136 学問の町・御茶ノ水散歩
東京には魅力的で個性豊かな町が数多くあります。
浅草寺を中心に内外の観光客を集める東京きっての観光地、浅草。
動物園に博物館、美術館が集まり北の玄関口として発展を遂げた上野。
電気街として、そしてサブカルチャー発信拠点として栄える秋葉原。
若者の街として今も昔も人気の原宿にとげぬき地蔵を中心にしておばあちゃんの原宿として人気の巣鴨。
そんな数ある東京の街の中で、わたしが好きな町としてまず挙げるのが御茶ノ水。
東京にいたころは一人でもデートでも何度も歩いた町。先日久しぶりに訪ねる機会を得ました。
え?御茶ノ水?何があるの?なんか変わった地名だし。
御茶ノ水といったらお茶の水女子大学とお茶の水博士しか知らない… そんな声が聞こえてきそうです。
ですが御茶ノ水。全国でも名だたる有名大学や観光名所を擁する町なのです。
--
*取り組む内容*
1) 本文のうち、「そんな数ある東京の街の中で、わたしが好きな町としてまず挙げるのが御茶ノ水。」で始まり「んな声が聞こえてきそうです。」まで続く部分を、そのまま書き写してください。
2) 本文を二文で要約してください。
項目はこの作業には一切関係ありません。

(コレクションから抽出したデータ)
--
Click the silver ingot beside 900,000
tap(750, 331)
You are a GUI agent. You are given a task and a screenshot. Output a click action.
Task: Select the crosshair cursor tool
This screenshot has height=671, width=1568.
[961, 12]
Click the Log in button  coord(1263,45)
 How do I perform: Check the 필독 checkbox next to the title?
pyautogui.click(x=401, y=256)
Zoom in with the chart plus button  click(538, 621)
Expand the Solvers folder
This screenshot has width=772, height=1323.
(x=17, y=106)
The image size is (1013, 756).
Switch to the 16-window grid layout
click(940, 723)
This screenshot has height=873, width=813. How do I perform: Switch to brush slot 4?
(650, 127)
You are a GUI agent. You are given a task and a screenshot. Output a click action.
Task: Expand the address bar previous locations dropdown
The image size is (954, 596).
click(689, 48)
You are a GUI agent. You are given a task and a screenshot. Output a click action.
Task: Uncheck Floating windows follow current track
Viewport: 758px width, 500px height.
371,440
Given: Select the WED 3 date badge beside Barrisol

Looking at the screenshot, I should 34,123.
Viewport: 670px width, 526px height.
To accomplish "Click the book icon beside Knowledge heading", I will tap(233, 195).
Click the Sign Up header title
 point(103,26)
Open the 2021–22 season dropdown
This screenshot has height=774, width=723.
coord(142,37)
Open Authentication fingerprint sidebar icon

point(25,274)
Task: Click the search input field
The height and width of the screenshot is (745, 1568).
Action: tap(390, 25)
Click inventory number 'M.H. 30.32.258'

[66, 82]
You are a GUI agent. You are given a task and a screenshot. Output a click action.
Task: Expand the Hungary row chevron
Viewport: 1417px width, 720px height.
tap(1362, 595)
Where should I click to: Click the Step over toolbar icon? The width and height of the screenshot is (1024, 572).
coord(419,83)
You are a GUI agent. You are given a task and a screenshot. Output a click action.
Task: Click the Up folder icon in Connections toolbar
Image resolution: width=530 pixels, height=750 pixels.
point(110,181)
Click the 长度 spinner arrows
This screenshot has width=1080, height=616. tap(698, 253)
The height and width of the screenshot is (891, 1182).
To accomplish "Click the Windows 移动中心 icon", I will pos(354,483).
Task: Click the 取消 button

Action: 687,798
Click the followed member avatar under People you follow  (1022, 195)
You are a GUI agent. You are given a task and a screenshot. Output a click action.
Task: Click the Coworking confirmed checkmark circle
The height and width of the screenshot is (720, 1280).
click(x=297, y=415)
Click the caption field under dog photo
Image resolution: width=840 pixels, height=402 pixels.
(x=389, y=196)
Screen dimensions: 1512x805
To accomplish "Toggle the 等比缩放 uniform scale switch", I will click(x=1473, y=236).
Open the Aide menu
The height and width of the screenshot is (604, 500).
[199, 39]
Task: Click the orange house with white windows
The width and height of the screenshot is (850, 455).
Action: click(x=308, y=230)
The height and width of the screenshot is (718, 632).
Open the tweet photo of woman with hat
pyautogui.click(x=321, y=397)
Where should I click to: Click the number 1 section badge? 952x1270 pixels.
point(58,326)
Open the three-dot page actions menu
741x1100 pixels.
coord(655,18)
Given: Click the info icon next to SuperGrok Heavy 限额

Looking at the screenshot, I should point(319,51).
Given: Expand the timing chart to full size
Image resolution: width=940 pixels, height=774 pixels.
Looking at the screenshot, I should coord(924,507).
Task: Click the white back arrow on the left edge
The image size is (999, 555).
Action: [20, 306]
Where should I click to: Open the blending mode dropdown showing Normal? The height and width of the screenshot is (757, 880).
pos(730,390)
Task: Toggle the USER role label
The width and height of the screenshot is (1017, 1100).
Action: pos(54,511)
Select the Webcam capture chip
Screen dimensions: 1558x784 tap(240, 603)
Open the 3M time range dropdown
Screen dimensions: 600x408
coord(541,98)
--
*各課題の解答*
1)
そんな数ある東京の街の中で、わたしが好きな町としてまず挙げるのが御茶ノ水。
東京にいたころは一人でもデートでも何度も歩いた町。先日久しぶりに訪ねる機会を得ました。
え?御茶ノ水?何があるの?なんか変わった地名だし。
御茶ノ水といったらお茶の水女子大学とお茶の水博士しか知らない… そんな声が聞こえてきそうです。

2) 東京には浅草や上野、秋葉原、原宿、巣鴨など個性豊かな町が数多くあるが、筆者が好きな町としてまず挙げるのは御茶ノ水で、先日久しぶりに訪ねる機会を得た。何があるのかと思われそうな御茶ノ水だが、全国でも名だたる有名大学や観光名所を擁する町である。